Días de lectura, Marcel Proust, p. 132
Para mí, la memoria voluntaria,
que es sobre todo una memoria de la inteligencia y de los ojos, sólo nos da del
pasado aspectos sin veracidad, pero si un olor, un sabor recuperados en
circunstancias muy diferentes, despiertan en nosotros a nuestro pesar el
pasado, nos damos cuenta de hasta qué punto este pasado era diferente de lo que
creíamos recordar, lo que dibujaba nuestra memoria voluntaria, como los malos
pintores, con colores sin veracidad. En este primer volumen, el narrador, que
habla en primera persona (y que no soy yo) recupera de repente años, jardines,
seres olvidados en el sabor de un sorbo de té en el que ha mojado un trozo de
magdalena; sin duda lo recordaba todo, pero sin color, sin encanto.

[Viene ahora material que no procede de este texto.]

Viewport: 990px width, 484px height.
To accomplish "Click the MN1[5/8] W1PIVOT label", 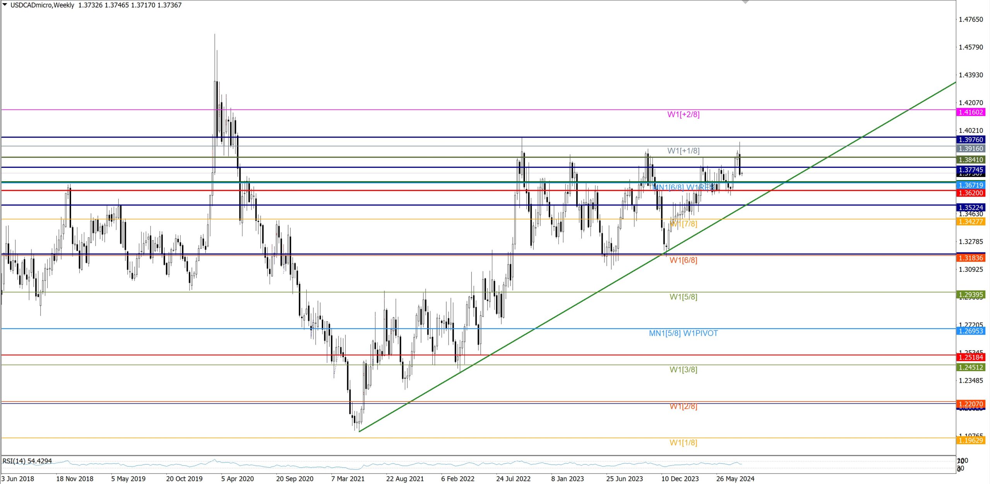I will (x=683, y=333).

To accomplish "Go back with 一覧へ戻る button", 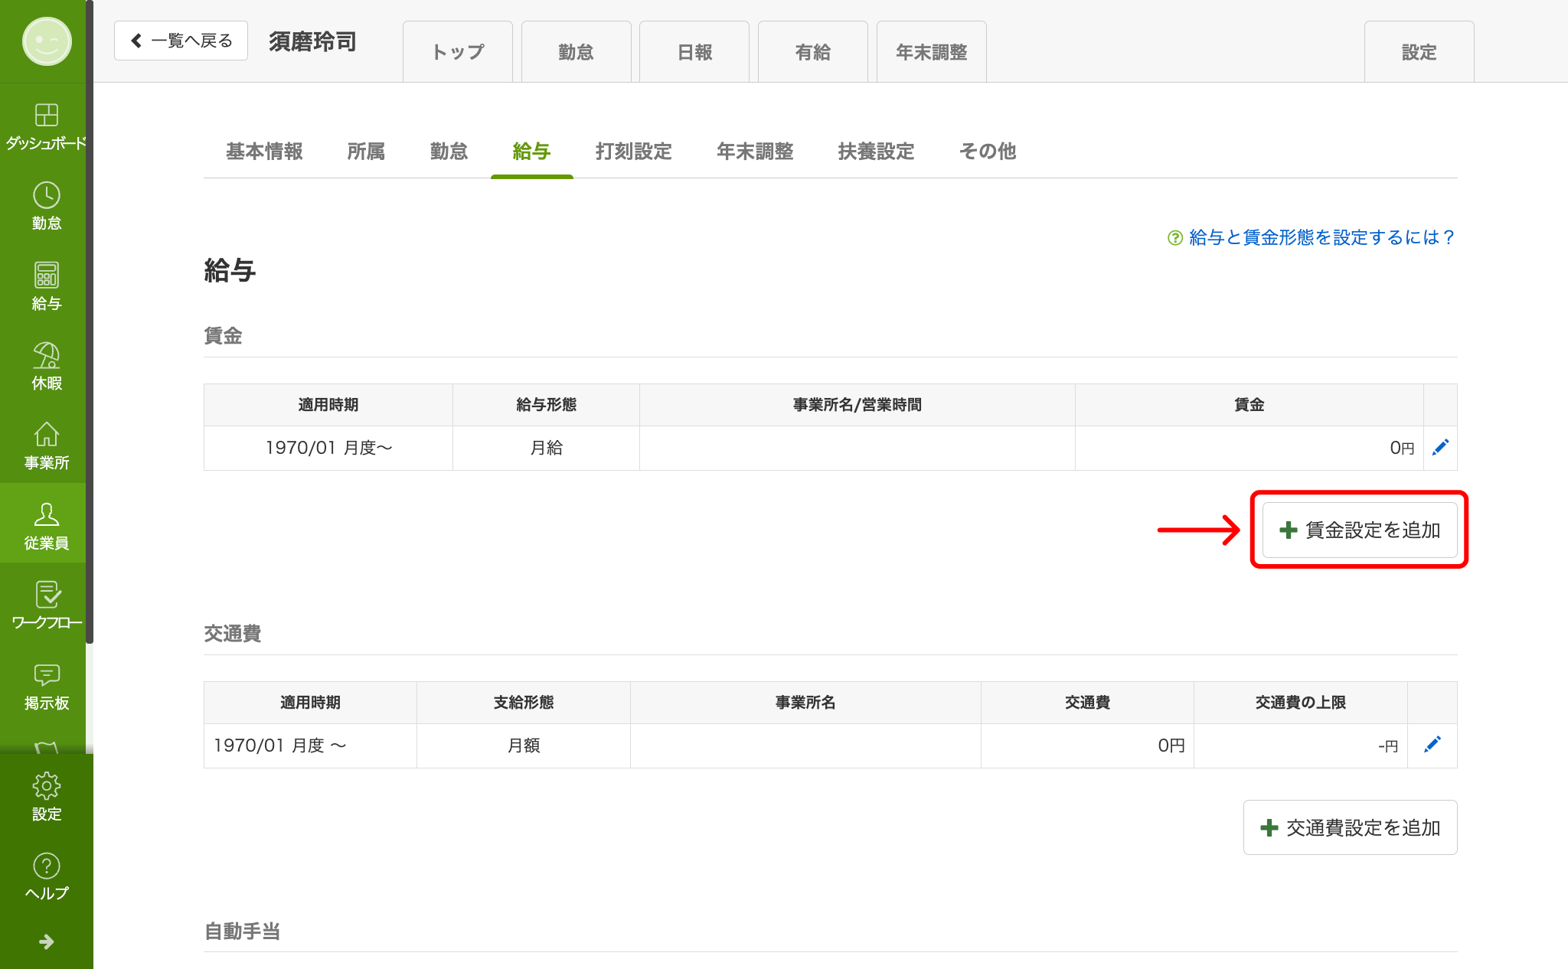I will (x=181, y=41).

He podido
hacerle decir que, como en el juego japonés en el que sumergirnos tenues bolas
de papel que, una vez dentro de la taza, se estiran, se retuercen se convierten
en flores y personajes, todas las flores de su jardín y los nenúfares del
Vivonne, y la buena gente del pueblo, y las casitas, la iglesia y todo Combray
y sus alrededores, todo ello toma forma, se vuelve sólido y brota, con la
ciudad y los jardines, de la taza de té.
Yo creo que el artista sólo
debería pedir a los recuerdos involuntarios la materia prima de su obra. En primer
lugar, precisamente porque son involuntarios, se forman solos, atraídos por una
semejanza de -un instante, tienen un cuño de autenticidad. Además, nos devuelven
las cosas en una dosificación exacta de la memoria y del olvido. Finalmente,
como nos hacen saborear la misma sensación en circunstancias muy diferentes, la
liberan de toda contingencia, nos devuelven su esencia extratemporal, que es
precisamente el contenido de la belleza del estilo, esa verdad universal y necesaria
que sólo traduce precisamente la belleza del estilo.